O papel mais relevante é o do Congresso Nacional. O mero equacionamento do usucapião urbano não resolve o problema, pois transfere, para a esfera judicial, a discussão de situações isoladas que se arrastam, por décadas. Recair-se-ia no caso da solução gradual que vem fracassando redondamente, pois os novos barracos que são construídos, o são em número muito maior do que aqueles que se regulariza ou mesmo se derruba. A situação é de extrema gravidade, crescendo assustadoramente e envolvendo aspectos os mais contraditórios. Além dos debates públicos, dando-se ênfase para os diretamente interessados e ouvindo aqueles que já vivenciaram o problema, cabe gerar regras definitivas, para a propriedade urbana.
Enquanto não houver disposição para resolver o problema da regularização fundiária urbana que está na raiz dos demais, é difícil encontrar trégua que, ao menos, limite o crescimento desmesurado das favelas e, mais que isso, o domínio que os traficantes sobre elas exercem.

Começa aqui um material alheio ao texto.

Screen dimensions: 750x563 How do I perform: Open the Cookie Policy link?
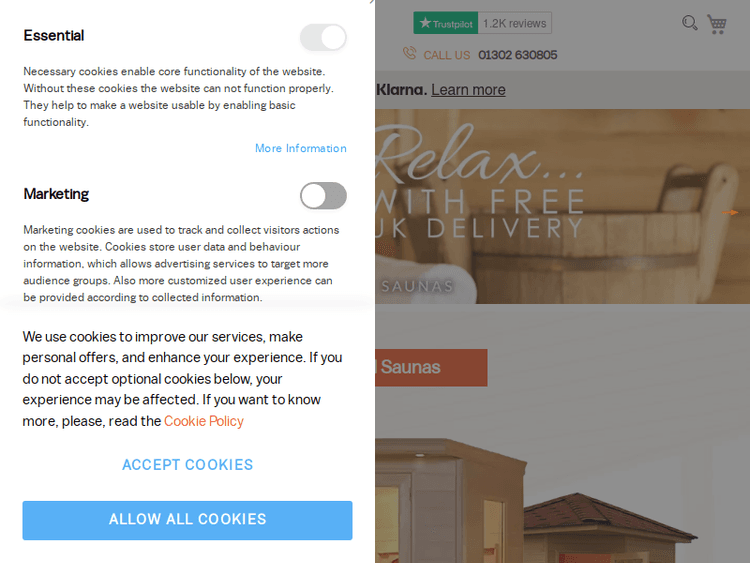tap(204, 421)
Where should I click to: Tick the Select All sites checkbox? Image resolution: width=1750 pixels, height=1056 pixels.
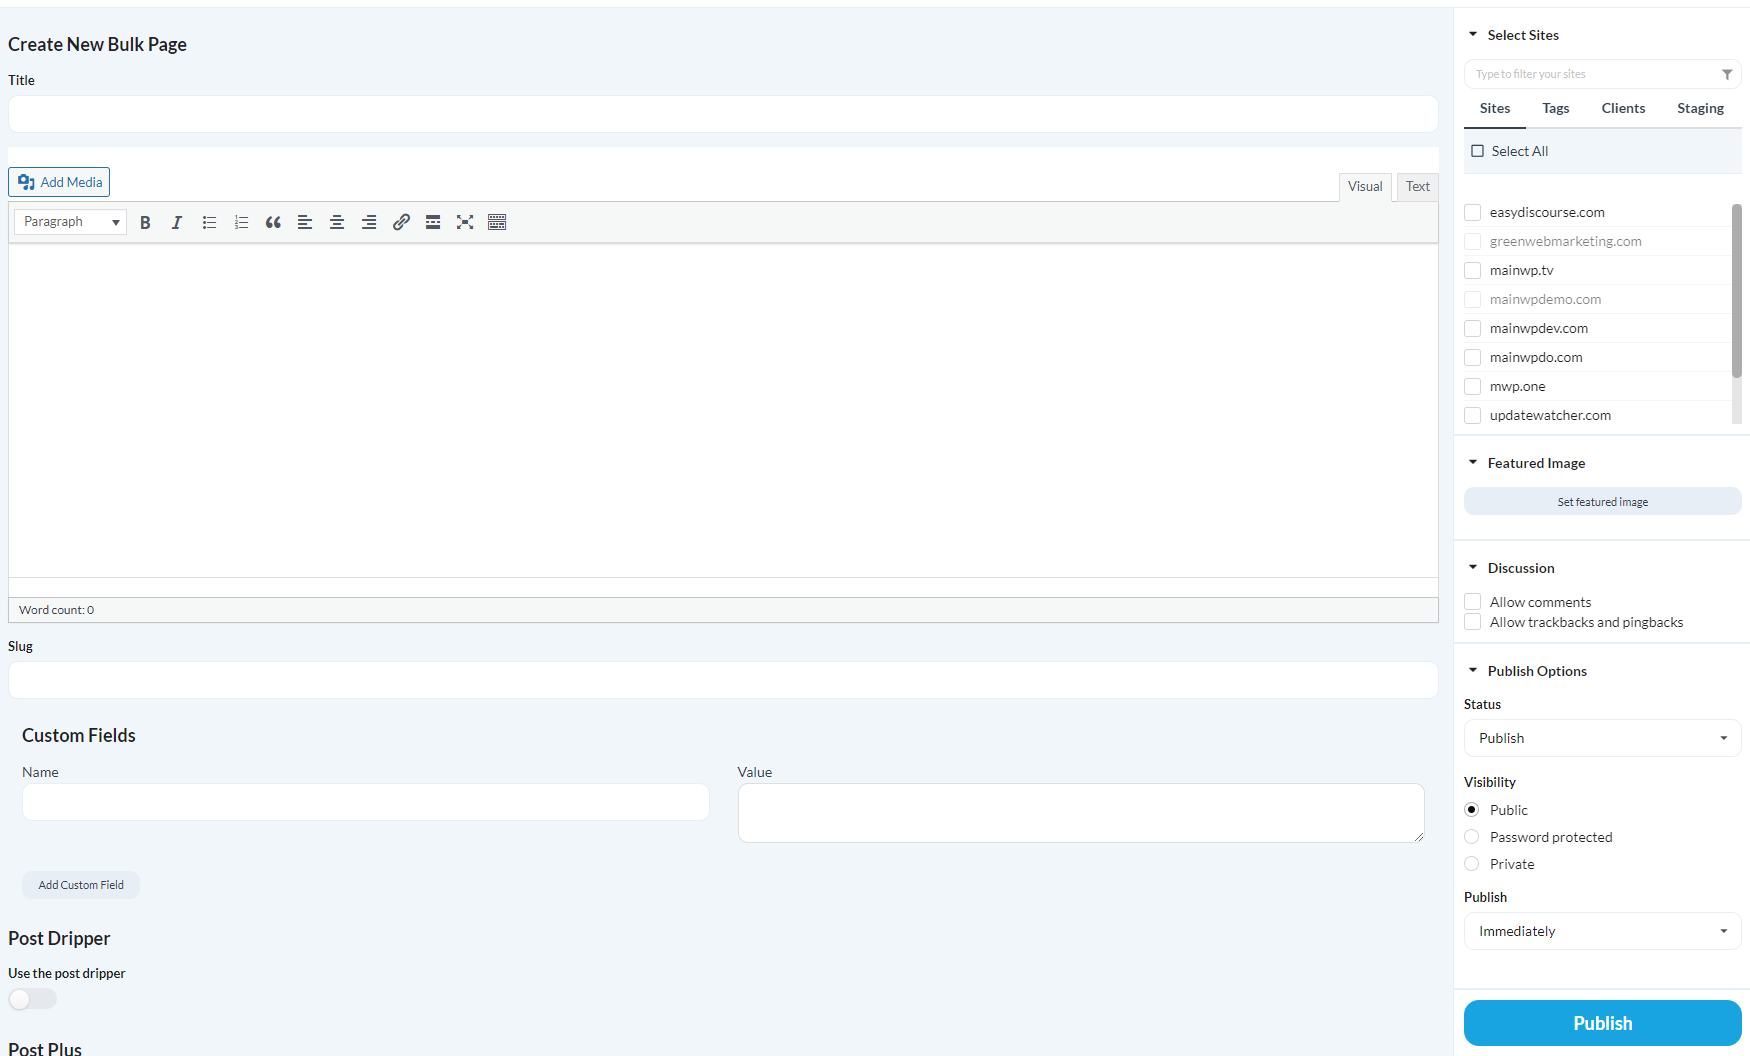tap(1478, 150)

Estabelecidas regras legais, durante o processo de ajuste, as aberrações urbanísticas poderão ser resolvidas, neste caso assumindo o Estado o ônus que eventualmente for causado a moradores.
Lembre-se que, mesmo no asfalto, quando se impõe a abertura de nova via de acesso, ou outro tipo de melhoria, é possível desapropriar propriedades legalmente constituídas. Este fato deve ocorrer, apenas, priorizando o interesse público, sem favorecer a quem quer que seja. (Jornal do Commercio, Luiz Oswaldo Norris Aranha, 21/dez/2005).